* [TASK]
Below, find the line containing "This screenshot has height=527, width=545." and the line containing "How do I perform: Select"; reproduce exactly those two and every line between them, omitting pictures.

MATERIAL FOR THIS TASK START

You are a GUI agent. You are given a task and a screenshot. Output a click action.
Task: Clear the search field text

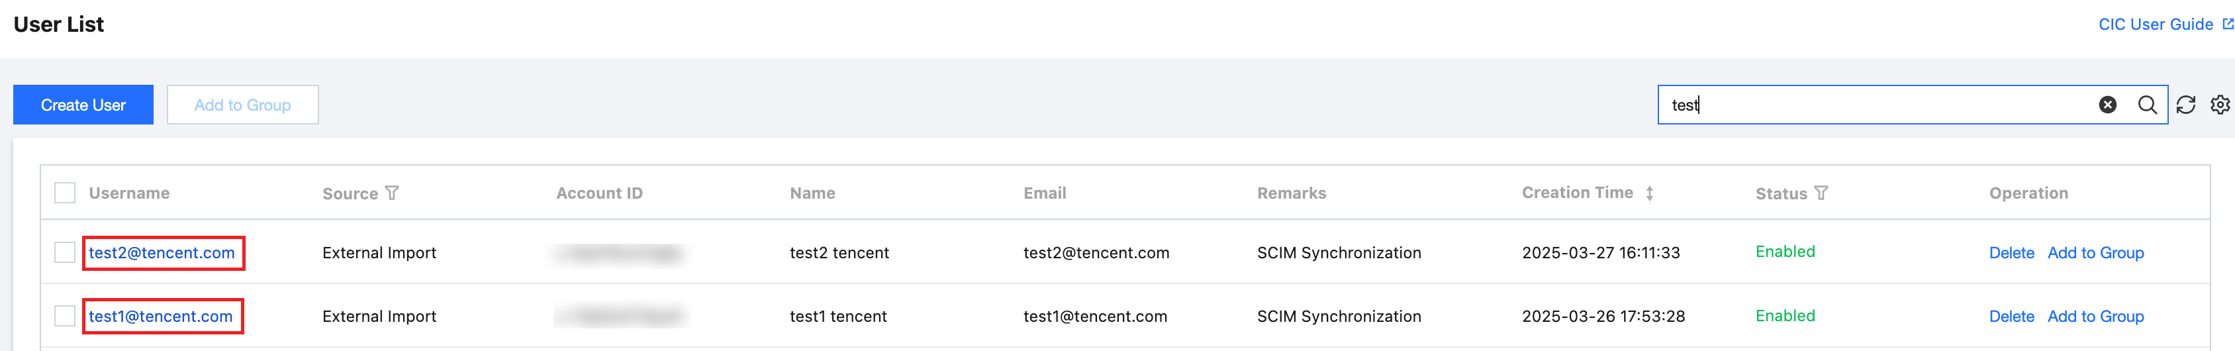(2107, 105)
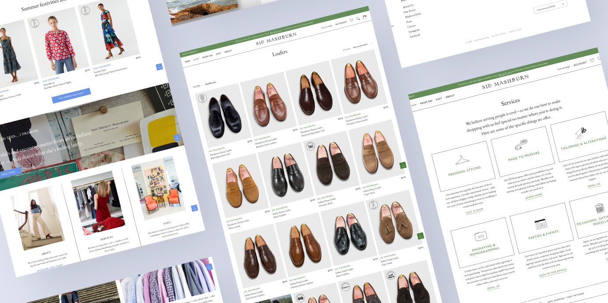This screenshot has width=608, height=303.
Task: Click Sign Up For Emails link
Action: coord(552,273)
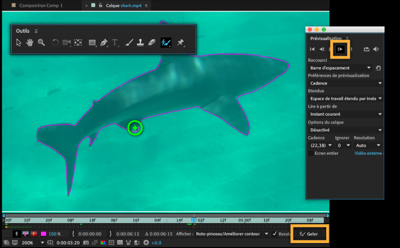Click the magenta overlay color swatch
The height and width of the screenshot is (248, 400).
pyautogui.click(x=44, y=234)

MATERIAL FOR THIS TASK END
MATERIAL FOR THIS TASK START

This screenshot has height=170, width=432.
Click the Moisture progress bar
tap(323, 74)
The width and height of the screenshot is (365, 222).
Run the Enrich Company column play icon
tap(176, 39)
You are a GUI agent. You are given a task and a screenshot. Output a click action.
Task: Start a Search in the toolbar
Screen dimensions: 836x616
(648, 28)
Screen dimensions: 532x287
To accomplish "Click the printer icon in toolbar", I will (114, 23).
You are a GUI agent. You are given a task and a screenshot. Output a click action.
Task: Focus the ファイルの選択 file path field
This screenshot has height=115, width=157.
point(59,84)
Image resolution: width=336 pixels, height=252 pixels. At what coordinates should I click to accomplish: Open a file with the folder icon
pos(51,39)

MATERIAL FOR THIS TASK END
MATERIAL FOR THIS TASK START

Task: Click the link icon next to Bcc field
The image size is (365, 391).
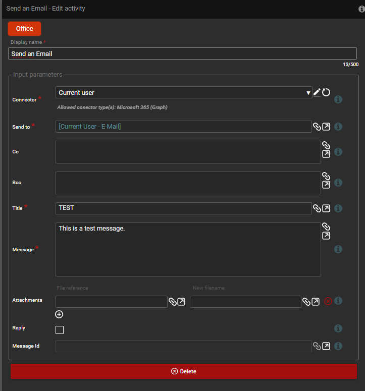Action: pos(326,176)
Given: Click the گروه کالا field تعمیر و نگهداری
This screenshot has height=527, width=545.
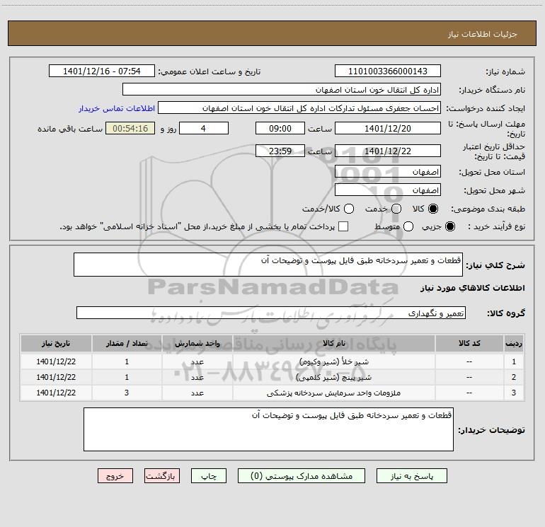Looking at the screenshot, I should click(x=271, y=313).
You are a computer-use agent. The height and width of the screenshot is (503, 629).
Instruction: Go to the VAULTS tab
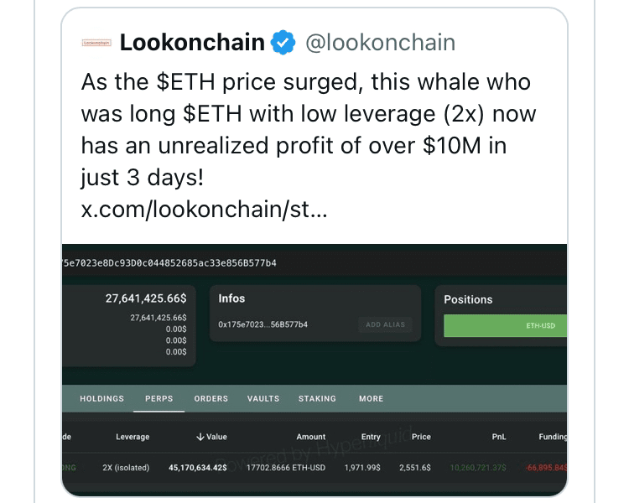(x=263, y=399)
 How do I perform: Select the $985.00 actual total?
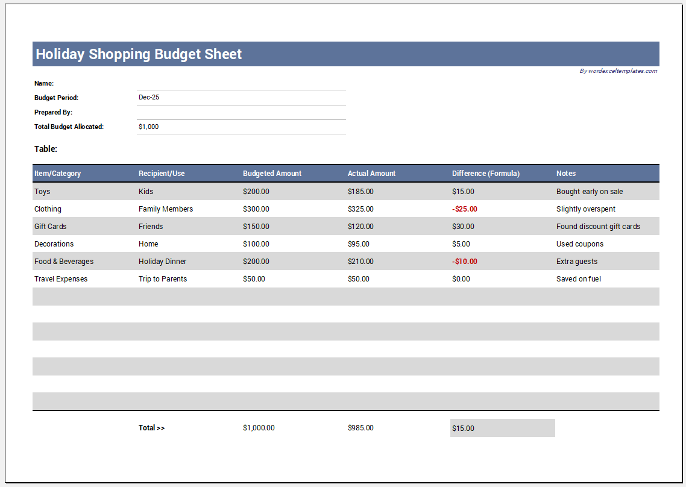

MATERIAL FOR THIS TASK END

* [COMPLETED EXERCISE]
This screenshot has height=527, width=545.
Looking at the screenshot, I should click(x=271, y=313).
You are a computer-use agent. The height and width of the screenshot is (503, 629).
Instruction: Go to the VAULTS tab
(x=263, y=399)
 How do I perform: Select the $985.00 actual total?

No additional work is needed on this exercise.